Al-Hilal: de la victoria al susto en el partido contra Al-Faisaly
Al-Hilal pasó del paseo al susto en apenas un tiempo. Al descanso ganaba 3-0, con la sensación de haber dejado el partido sentenciado. Después, un bajón brusco, cinco minutos de desconexión y Al-Faisaly se metió en el duelo con dos zarpazos que encendieron las alarmas.
Simone Inzaghi no escondió el problema. En declaraciones recogidas por el diario saudí Asharq Al-Awsat, el técnico italiano desnudó el contraste entre una parte y otra: «En la primera mitad jugamos de maravilla, y en la segunda hubo una falta de rendimiento por parte de algunos jugadores, pero podemos mejorar eso».
El entrenador fue más allá y asumió también parte de la responsabilidad desde el banquillo: «En el segundo tiempo hubo una caída en el nivel, y eso es algo de lo que sufrimos como cuerpo técnico, pero siempre trabajamos para hacer felices a nuestros aficionados».
El caso Theo Hernandez
Inzaghi aprovechó para aclarar la situación de Theo Hernandez, ausente en los últimos encuentros pese a entrenarse ya con el grupo. La pregunta flotaba desde hace semanas; la respuesta llegó sin rodeos.
«Theo Hernandez llegó tarde al grupo y no tuvo un número suficiente de sesiones de entrenamiento, pronto lo veremos con el equipo», explicó el italiano, enfriando cualquier lectura alarmista sobre el lateral francés.
Malcom, entre el césped y el mercado
Otro foco inevitable: el futuro de Malcom. El brasileño ha sido vinculado a un posible traspaso a Al-Diriyah, recién ascendido a la Roshn League, en pleno mercado de verano. Sobre el campo, respondió. Fuera de él, Inzaghi cerró filas.
«Malcom hizo una actuación excelente y debe seguir rindiendo a este nivel», destacó el técnico. Y cuando la cuestión giró hacia los despachos, levantó el muro: «No quiero hablar del mercado de fichajes, porque eso es asunto de la dirección deportiva».
El mensaje es claro: mientras vista la camiseta de Al-Hilal, Malcom se mide solo por lo que ofrece sobre el césped.
Benzema, el cambio y la charla privada
El otro nombre propio de la noche fue Karim Benzema. El francés no encajó bien su sustitución en el minuto 70 y dejó ver su malestar. El gesto dio la vuelta a las redes y la escena pedía explicación.
Inzaghi rebajó el tono del episodio y lo enmarcó en la competitividad del delantero: «Fue una conversación entre un entrenador y su jugador, que incluyó algo de broma y comentarios sobre el desarrollo del partido. Como delantero, siempre trabaja para estar presente en las situaciones de ataque».

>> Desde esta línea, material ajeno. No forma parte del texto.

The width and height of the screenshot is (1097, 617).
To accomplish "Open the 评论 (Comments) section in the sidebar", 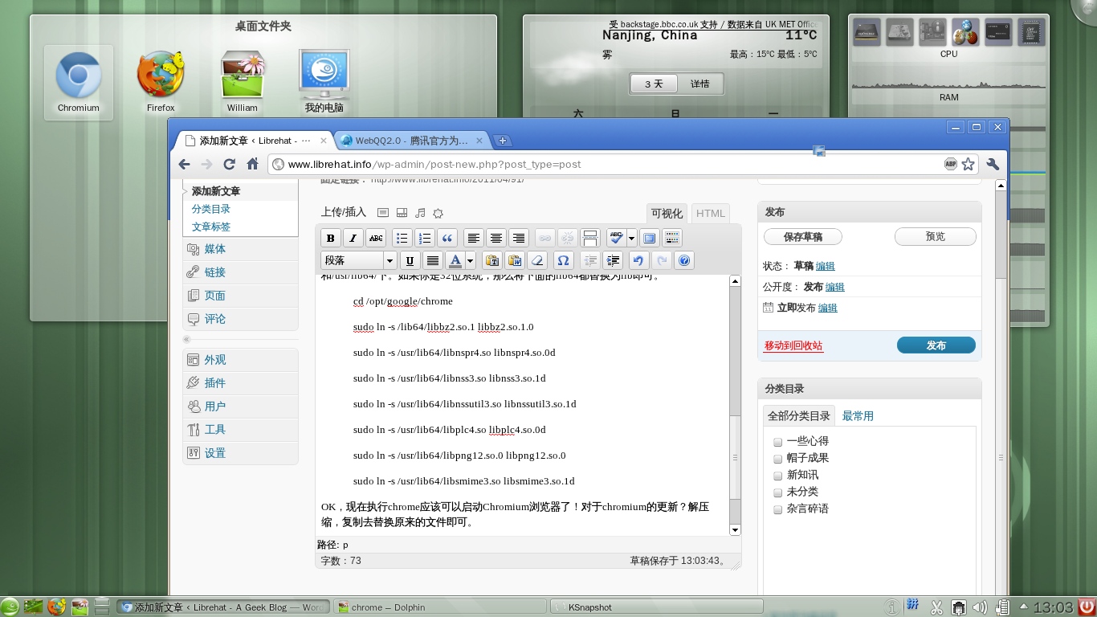I will [215, 318].
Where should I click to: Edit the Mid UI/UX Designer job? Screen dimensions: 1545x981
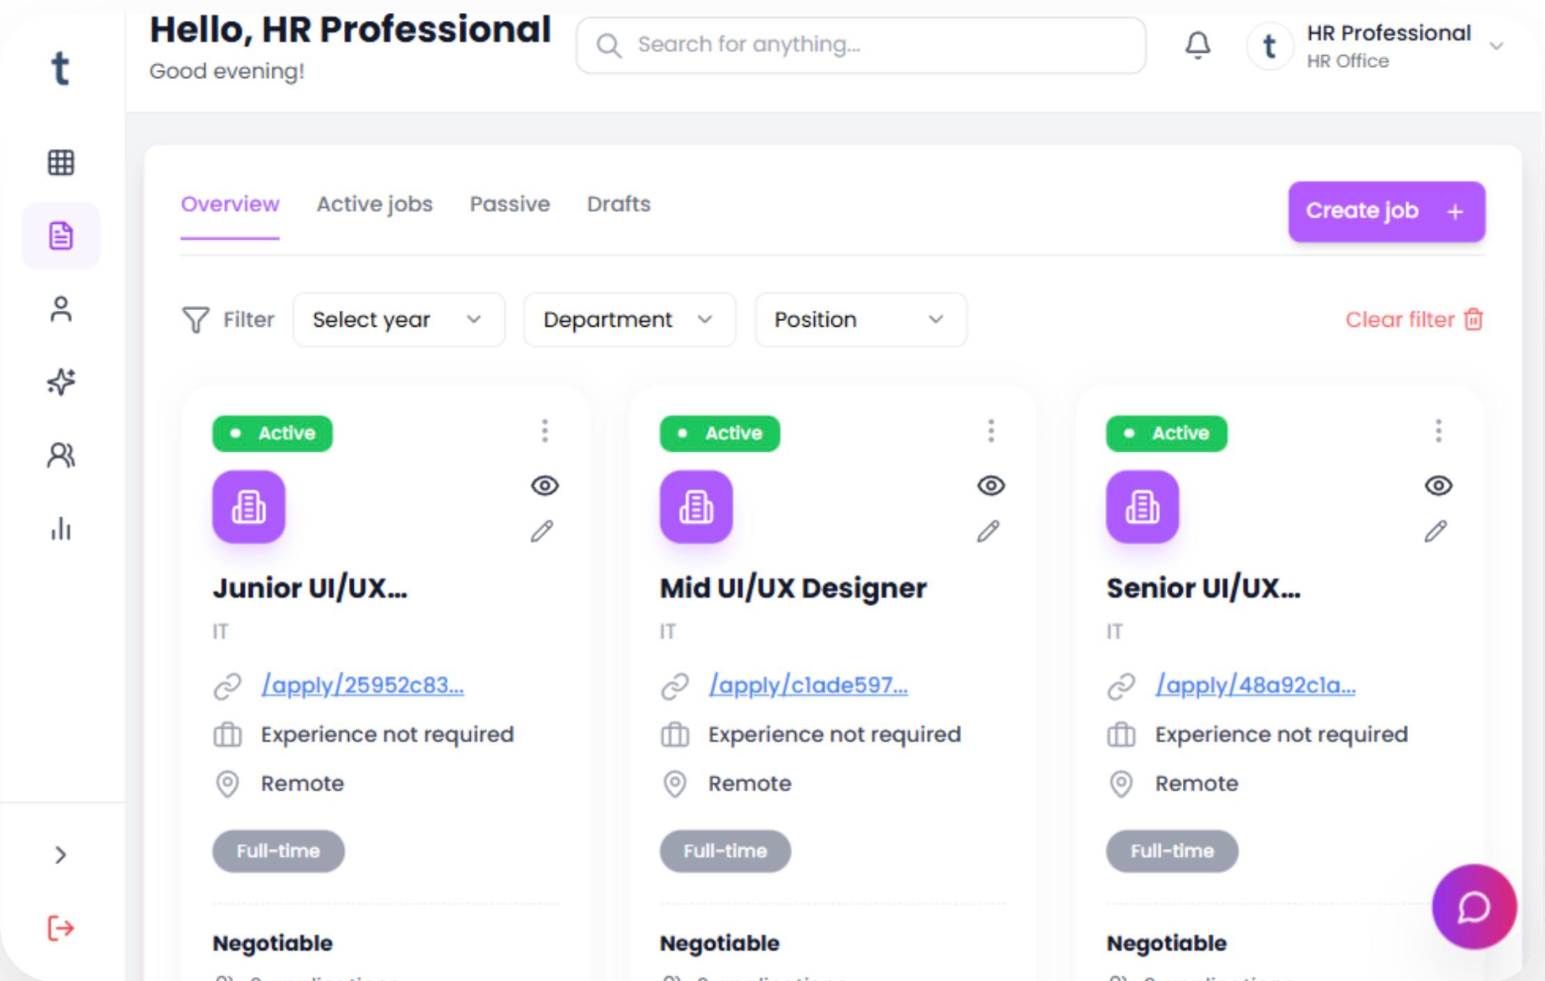[x=988, y=531]
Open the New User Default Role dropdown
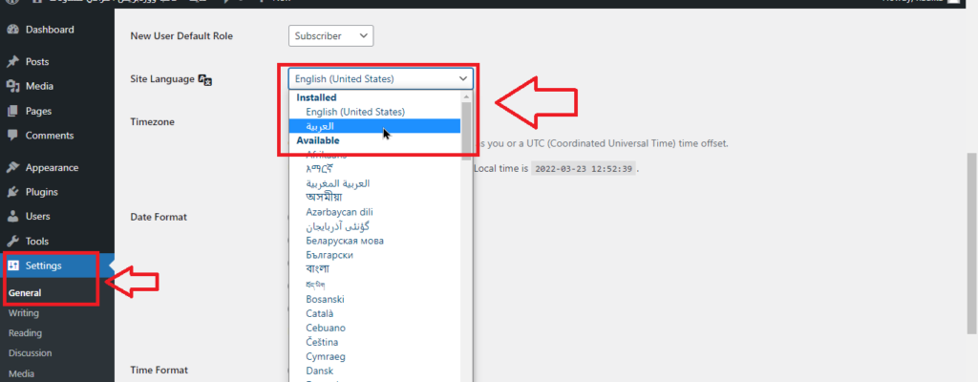This screenshot has width=978, height=382. click(330, 35)
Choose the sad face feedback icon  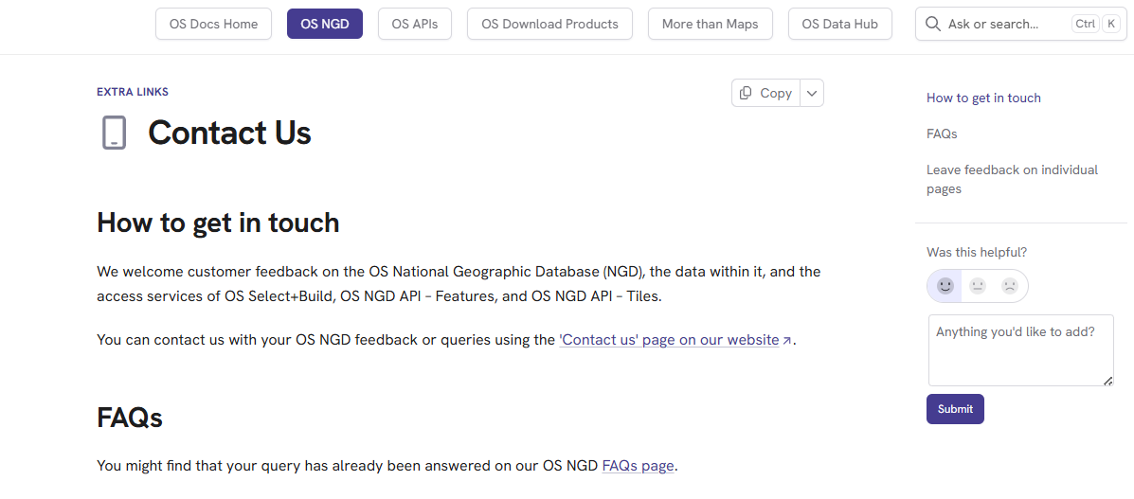[x=1010, y=286]
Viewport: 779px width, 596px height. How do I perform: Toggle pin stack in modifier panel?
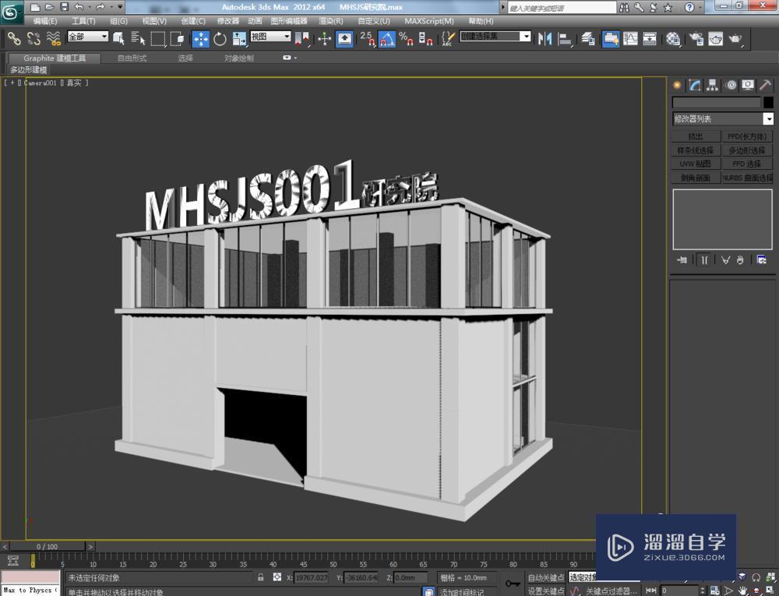(682, 259)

Nada de incendio público, al menos de puertas afuera. El italiano protege a su estrella y, al mismo tiempo, deja claro que las decisiones en la banda son suyas.
Los jóvenes llaman a la puerta
Entre tanto foco en las figuras consagradas, Inzaghi quiso dejar un guiño al futuro. Hay cantera y habrá oportunidades.

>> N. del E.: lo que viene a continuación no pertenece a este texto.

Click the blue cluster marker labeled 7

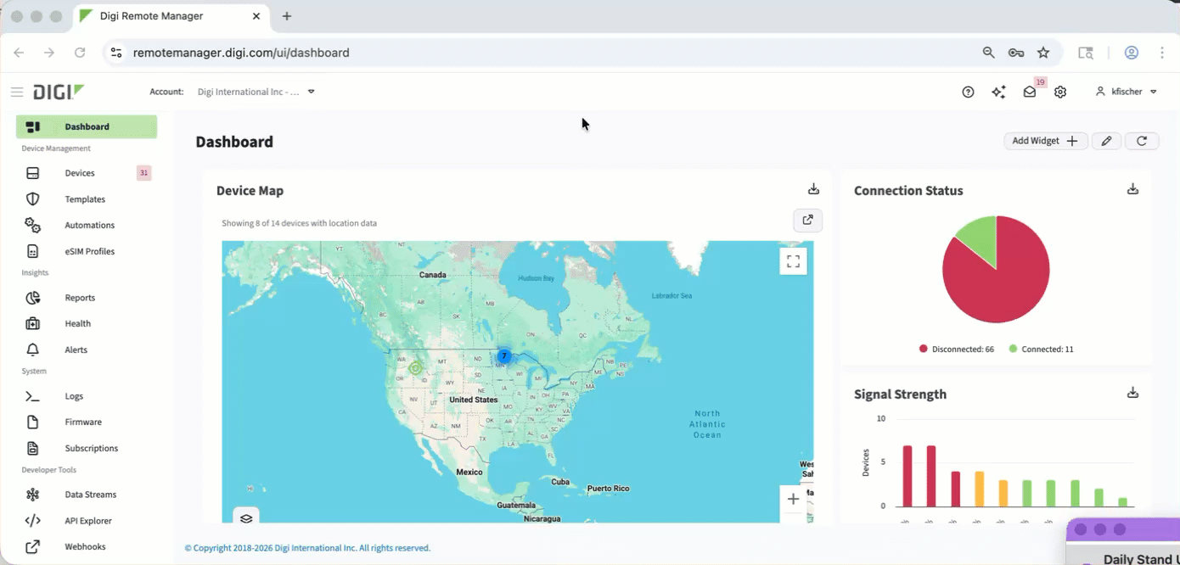tap(504, 356)
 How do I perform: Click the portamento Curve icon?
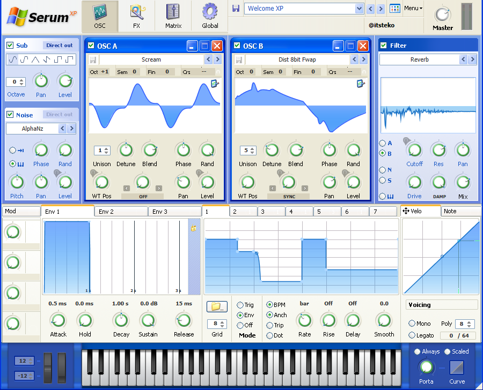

«Tenemos jugadores de un nivel alto, y Sabri Dahl tendrá su oportunidad en el futuro, él y el resto de los jóvenes», aseguró el entrenador.
Al-Hilal salió con susto pero con victoria, con un aviso serio sobre sus desconexiones y con varios frentes abiertos: el encaje de Theo Hernandez, el futuro de Malcom, el carácter de Benzema y el hambre de los chicos que vienen detrás. El talento sobra. La cuestión es si el equipo sabrá mantener el listón de la primera parte durante noventa minutos cuando la temporada entre en su tramo decisivo.